*Document excerpt*.
# Multi GPU programming with OpenACC

---
**Requirements:**

- [Get started](./Get_started.ipynb)
- [Data Management](./Data_management.ipynb)

---

## Disclaimer

This part requires that you have a basic knowledge of OpenMP and/or MPI.

## Introduction

If you wish to have your code run on multiple GPUs, several strategies are available. The most simple ones are to create either several threads or MPI tasks, each one addressing one GPU.

## API description

For this part, the following API functions are needed:

- *acc_get_device_type()*: retrieve the type of accelerator available on the host
- *acc_get_num_device(device_type)*: retrieve the number of accelerators of the given type
- *acc_set_device_num(id, device_type)*: set the id of the device of the given type to use

## MPI strategy

In this strategy, you will follow a classical MPI procedure where several tasks are executed. We will use either the OpenACC directive or API to make each task use 1 GPU.

Have a look at the [examples/C/init_openacc.h](../../examples/C/init_openacc.h)

We have a bug for MPI in the notebooks and you need to save the file before running the next cell.
It is a good way to pratice manual building!
Please add the correct extension for the language you are running.

Example stored in: `../../examples/Fortran/MultiGPU_mpi_example.f90`

In [None]:
%%idrrun -m 4 -a --gpus 2 --option "-cpp"
! you should add ` --option "-cpp" ` as argument to the idrrun command
program multigpu
    use ISO_FORTRAN_ENV, only : INT32
    use mpi
    use openacc
    implicit none
    integer(kind=INT32), dimension(100) :: a
    integer                             :: comm_size, my_rank, code, i
    integer                             :: num_gpus, my_gpu
    integer(kind=acc_device_kind)       :: device_type

    ! Useful for OpenMPI and GPU DIRECT
    call initialisation_openacc()

    ! MPI stuff
    call MPI_Init(code)
    call MPI_Comm_size(MPI_COMM_WORLD, comm_size, code)
    call MPI_Comm_rank(MPI_COMM_WORLD, my_rank, code)

    ! OpenACC stuff
    #ifdef _OPENACC
    device_type = acc_get_device_type()
    num_gpus = acc_get_num_devices(device_type)
    my_gpu   = mod(my_rank,num_gpus)
    call acc_set_device_num(my_gpu, device_type)
    my_gpu   = acc_get_device_num(device_type)   
    ! Alternatively you can set the GPU number with #pragma acc set device_num(my_gpu)

*Parts of the exercise*.
[1] Translate this sentence from the OpenACC multi-GPU notebook into Spanish: "If you wish to have your code run on multiple GPUs, several strategies are available."
[2] Write the next part of the OpenACC multi-GPU notebook, picking up right after its last line.
The lines after the OpenACC multi-GPU notebook are separate material with no connection to it.

*Data section*.
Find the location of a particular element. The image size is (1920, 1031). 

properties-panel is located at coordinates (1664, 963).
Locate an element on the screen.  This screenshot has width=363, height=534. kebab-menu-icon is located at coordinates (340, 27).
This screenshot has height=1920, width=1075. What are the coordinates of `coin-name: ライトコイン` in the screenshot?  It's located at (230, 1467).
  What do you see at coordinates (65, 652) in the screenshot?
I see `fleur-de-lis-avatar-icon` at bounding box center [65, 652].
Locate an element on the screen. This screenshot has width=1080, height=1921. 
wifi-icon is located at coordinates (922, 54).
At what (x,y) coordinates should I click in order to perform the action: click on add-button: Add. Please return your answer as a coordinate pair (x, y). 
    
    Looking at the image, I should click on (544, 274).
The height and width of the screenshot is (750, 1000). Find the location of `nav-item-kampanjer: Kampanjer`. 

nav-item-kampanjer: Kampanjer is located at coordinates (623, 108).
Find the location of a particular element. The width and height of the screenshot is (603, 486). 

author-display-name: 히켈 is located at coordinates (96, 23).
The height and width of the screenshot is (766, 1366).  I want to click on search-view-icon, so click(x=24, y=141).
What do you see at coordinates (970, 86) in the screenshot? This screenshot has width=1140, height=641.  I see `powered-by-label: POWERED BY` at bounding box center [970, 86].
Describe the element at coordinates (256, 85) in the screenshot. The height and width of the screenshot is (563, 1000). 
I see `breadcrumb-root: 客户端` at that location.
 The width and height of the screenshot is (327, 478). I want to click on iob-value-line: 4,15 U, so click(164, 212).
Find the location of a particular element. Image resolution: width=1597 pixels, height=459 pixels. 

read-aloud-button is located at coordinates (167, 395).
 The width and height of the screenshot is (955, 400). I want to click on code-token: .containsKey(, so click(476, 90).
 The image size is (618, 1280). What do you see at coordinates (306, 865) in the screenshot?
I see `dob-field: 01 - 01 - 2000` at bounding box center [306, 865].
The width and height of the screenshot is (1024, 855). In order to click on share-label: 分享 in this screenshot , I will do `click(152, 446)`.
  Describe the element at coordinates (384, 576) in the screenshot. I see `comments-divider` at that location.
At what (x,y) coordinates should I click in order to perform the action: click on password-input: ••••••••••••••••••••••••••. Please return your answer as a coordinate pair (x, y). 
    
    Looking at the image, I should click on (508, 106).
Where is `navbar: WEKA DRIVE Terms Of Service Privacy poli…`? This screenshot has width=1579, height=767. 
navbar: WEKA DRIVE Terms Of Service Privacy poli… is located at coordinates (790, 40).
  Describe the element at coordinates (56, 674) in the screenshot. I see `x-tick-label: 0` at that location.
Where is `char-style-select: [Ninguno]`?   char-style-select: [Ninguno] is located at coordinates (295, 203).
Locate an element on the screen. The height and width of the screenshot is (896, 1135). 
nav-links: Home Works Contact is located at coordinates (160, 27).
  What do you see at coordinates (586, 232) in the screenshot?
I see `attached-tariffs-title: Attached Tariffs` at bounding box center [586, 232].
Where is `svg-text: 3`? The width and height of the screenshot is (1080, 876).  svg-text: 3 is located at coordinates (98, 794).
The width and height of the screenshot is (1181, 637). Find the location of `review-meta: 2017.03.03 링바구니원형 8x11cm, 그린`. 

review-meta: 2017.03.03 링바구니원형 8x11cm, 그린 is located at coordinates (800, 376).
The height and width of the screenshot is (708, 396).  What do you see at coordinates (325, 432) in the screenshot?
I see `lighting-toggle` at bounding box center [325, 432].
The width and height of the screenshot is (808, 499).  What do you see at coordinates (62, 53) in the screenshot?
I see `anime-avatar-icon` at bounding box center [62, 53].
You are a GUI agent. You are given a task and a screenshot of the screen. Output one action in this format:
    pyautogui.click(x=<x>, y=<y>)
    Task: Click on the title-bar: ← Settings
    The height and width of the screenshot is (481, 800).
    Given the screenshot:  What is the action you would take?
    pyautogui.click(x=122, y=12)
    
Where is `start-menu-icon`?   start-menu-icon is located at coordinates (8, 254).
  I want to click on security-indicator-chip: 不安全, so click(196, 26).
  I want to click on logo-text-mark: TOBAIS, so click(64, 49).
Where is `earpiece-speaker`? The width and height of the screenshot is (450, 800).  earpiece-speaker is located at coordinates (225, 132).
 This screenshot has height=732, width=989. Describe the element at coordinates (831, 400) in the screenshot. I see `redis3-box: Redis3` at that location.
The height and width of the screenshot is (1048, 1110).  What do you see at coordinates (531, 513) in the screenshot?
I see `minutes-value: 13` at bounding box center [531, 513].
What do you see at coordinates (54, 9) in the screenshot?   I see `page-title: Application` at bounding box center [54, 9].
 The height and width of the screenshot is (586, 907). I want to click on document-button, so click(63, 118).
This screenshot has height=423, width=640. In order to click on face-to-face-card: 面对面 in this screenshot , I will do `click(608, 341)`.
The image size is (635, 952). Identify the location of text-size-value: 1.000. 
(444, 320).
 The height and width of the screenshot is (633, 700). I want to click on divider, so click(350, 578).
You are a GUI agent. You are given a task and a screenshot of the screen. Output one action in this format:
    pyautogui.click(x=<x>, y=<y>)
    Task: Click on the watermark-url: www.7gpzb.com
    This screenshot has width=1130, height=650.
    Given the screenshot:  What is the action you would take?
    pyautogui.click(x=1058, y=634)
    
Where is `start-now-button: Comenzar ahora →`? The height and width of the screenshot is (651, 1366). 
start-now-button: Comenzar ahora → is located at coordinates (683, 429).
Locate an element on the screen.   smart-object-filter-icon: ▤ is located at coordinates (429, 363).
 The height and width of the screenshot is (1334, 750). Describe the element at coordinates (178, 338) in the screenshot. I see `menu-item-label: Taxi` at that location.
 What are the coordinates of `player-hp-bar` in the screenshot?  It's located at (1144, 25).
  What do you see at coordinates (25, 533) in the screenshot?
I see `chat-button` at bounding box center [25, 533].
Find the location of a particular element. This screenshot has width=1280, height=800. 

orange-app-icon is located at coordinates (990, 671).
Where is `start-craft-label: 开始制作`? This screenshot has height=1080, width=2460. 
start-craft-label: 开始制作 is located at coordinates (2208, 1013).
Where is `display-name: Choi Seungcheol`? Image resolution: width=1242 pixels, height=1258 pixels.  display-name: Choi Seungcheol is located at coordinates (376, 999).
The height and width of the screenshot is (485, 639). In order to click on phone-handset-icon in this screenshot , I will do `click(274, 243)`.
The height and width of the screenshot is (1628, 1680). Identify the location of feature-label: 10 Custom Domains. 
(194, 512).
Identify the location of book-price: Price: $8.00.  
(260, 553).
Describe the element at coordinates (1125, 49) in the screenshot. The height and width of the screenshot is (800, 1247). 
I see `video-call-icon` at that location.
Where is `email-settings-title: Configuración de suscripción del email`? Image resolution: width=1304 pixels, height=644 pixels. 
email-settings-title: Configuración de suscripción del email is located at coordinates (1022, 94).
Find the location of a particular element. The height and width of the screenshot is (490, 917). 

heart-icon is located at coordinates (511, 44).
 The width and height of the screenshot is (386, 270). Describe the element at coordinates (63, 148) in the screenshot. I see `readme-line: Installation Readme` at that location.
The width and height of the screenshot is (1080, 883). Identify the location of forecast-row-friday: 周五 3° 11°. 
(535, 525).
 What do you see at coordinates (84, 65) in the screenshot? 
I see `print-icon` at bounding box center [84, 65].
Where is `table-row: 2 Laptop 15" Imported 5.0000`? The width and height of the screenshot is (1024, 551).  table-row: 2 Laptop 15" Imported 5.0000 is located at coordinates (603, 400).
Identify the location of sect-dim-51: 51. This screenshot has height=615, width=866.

*Answers by item*.
[1] Si desea que su código se ejecute en varias GPU, hay varias estrategias disponibles.

[2]
    !$acc parallel loop
    do i = 1, 100
        a(i) = i
    enddo   
    #endif
    write(0,"(a13,i2,a17,i2,a8,i2,a10,i2)") "Here is rank ",my_rank,": I am using GPU ",my_gpu, & 
                                            " of type ",device_type,". a(42) = ",a(42)
    call MPI_Finalize(code)

    contains
        #ifdef _OPENACC
        subroutine initialisation_openacc
        use openacc
        
        type accel_info
            integer :: current_devices
            integer :: total_devices
        end type accel_info
       
        type(accel_info) :: info
        character(len=6) :: local_rank_env
        integer          :: local_rank_env_status, local_rank
        ! Initialisation of OpenACC
        !$acc init
 
       ! Recovery of the local rank of the process via the environment variable
       ! set by Slurm, as MPI_Comm_rank cannot be used here because this routine
       ! is used BEFORE the initialisation of MPI
       call get_environment_variable(name="SLURM_LOCALID", value=local_rank_env, status=local_rank_env_status)
       info%total_devices = acc_get_num_devices(acc_get_device_type())
       if (local_rank_env_status == 0) then
           read(local_rank_env, *) local_rank
           ! Definition of the GPU to be used via OpenACC
           call acc_set_device_num(local_rank, acc_get_device_type())
           info%current_devices = local_rank
       else
           print *, "Error : impossible to determine the local rank of the process"
           stop 1
       endif
       end subroutine initialisation_openacc
       #endif    

end program multigpu

### Remarks

It is possible to have several tasks accessing the same GPU. It can be useful if one task is not enough to keep the GPU busy along the computation.

If you use NVIDIA GPU, you should have a look at the [Multi Process Service](https://docs.nvidia.com/deploy/pdf/CUDA_Multi_Process_Service_Overview.pdf).

## Multithreading strategy

Another way to use several GPUs is with multiple threads. Each thread will use one GPU and several threads can share 1 GPU.

Example stored in: `../../examples/Fortran/MultiGPU_openmp_example.f90`

In [None]:
%%idrrun -a -t -g 4 --threads 4 --option "-cpp"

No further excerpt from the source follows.